We hadn’t yet touched on his other efforts like comics or screenplays.  He’s continuing to write Baltimore with Mike Mignola for Dark Horse Comics.  He just finished the last issue of Volume 5 which is, technically, the 21st issue of Baltimore, which is pretty exciting.  They’ve plotted out more but Chris isn’t allowed to talk about more yet.  The next feature is “The Witch of Harju”, drawn by a phenomenal artist named Peter Bergting and that comes out this fall, with more to follow.  A novel he wrote with Mike Mignola, “Joe Golem and the Drowning City,” has been optioned to Constantine Films.  “Snowblind” has been optioned for television but Chris can’t say by whom yet, but it’s in development right now.  Chris will be an Executive Producer if it makes it. 

When he writes, what is most important to him?  Setting, plot, characters?  He thought it might depend on what he’s writing but probably the characters.  He wants to be sure that what he’s writing evokes a certain feeling or reaction from the reader.  When he works on a tie-in novel, he’s working with existing characters; and then he has to figure out what reaction he wants to get from the reader with familiar characters – maybe, give them what they didn’t know they wanted.  With his original work, he tries to include the weird/genre element but still keep it about human lives.  Does he work on more than one project at a time?  Almost always, he admitted.  He doesn’t particularly like it, but he almost always is working on multiple projects.

How does Chris do his work?  Does he need a particular environment?   Oh, no, he answered.  He’s been working at home for years with kids underfoot.  He likes to listen to music, he’s okay writing under time pressure.  He spends time in his mornings doing business-related activities and then tries to get as much writing done in the afternoon as possible.  So, no – he has no particular method.

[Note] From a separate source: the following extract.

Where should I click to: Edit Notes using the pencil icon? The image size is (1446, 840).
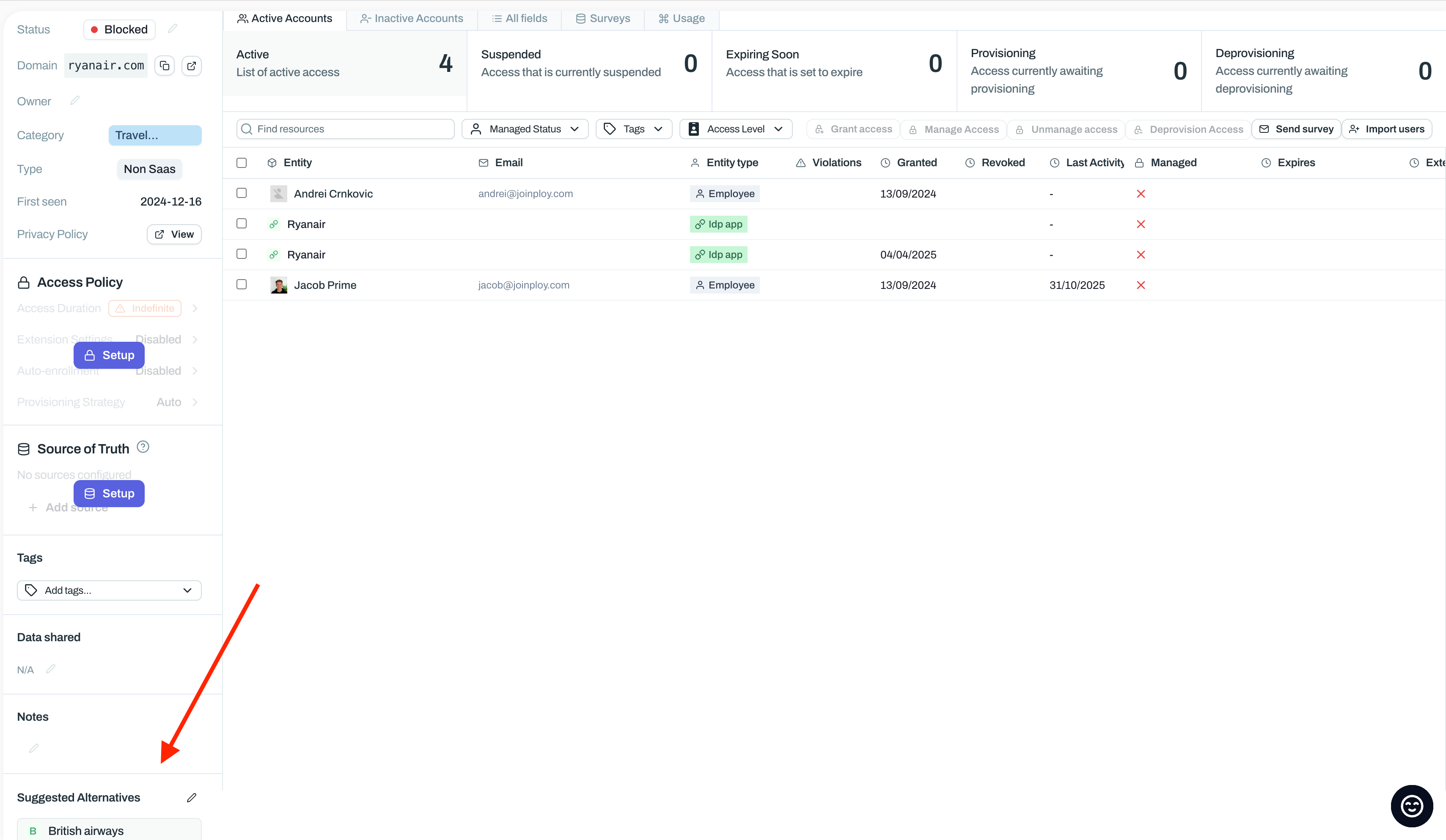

He’s also written under the pseudonym of Jack Rogan.  They are thrillers but still have a genre element.  The first title was “The Ocean Dark” which included underwater vampires.  He was very happy with this book, although it took him a long time to write it, and he puts it in his top five of his favorite books.  He’s pretty proud of his current works: “Snowblind” and “Tin Men” but he also lists “Boys are Back in Town” (my personal favorite) and “Strangewood” and of course, “The Ocean Dark.”  His young adult stories have elicited really great responses from his young readers.  He’s incredibly proud when he hears from kids who tell him they didn’t like to read until they read his book, or that their school grades improved after they started reading his books.  He feels that maybe those aren’t just stories but that he managed to make a difference in someone’s life.

Mike Mignola paid him a compliment in that Mike thought Chris could write just about anything and well.  Chris mused that he has pursued many different things over the past 22 years and has been fortunate that most everything has sold.  He speculated, though, that sometimes his passions for diverse media might make it difficult for readers to relate.  Some readers are more comfortable when they know their favorite writer is going to do something familiar and predictable.  And that, most certainly, is not Christopher Golden.

He teaches writing to young kids and talks at schools all the time; he tells them – if you have a dream you want to follow, you should do it; but, the first thing you should do is get the best education possible.  Pursue a line of work that would make you happy in life if you weren’t able to do 100% of your dream.  You can do your dream but in the meantime you’re not just biding your time waiting for the ship to come in.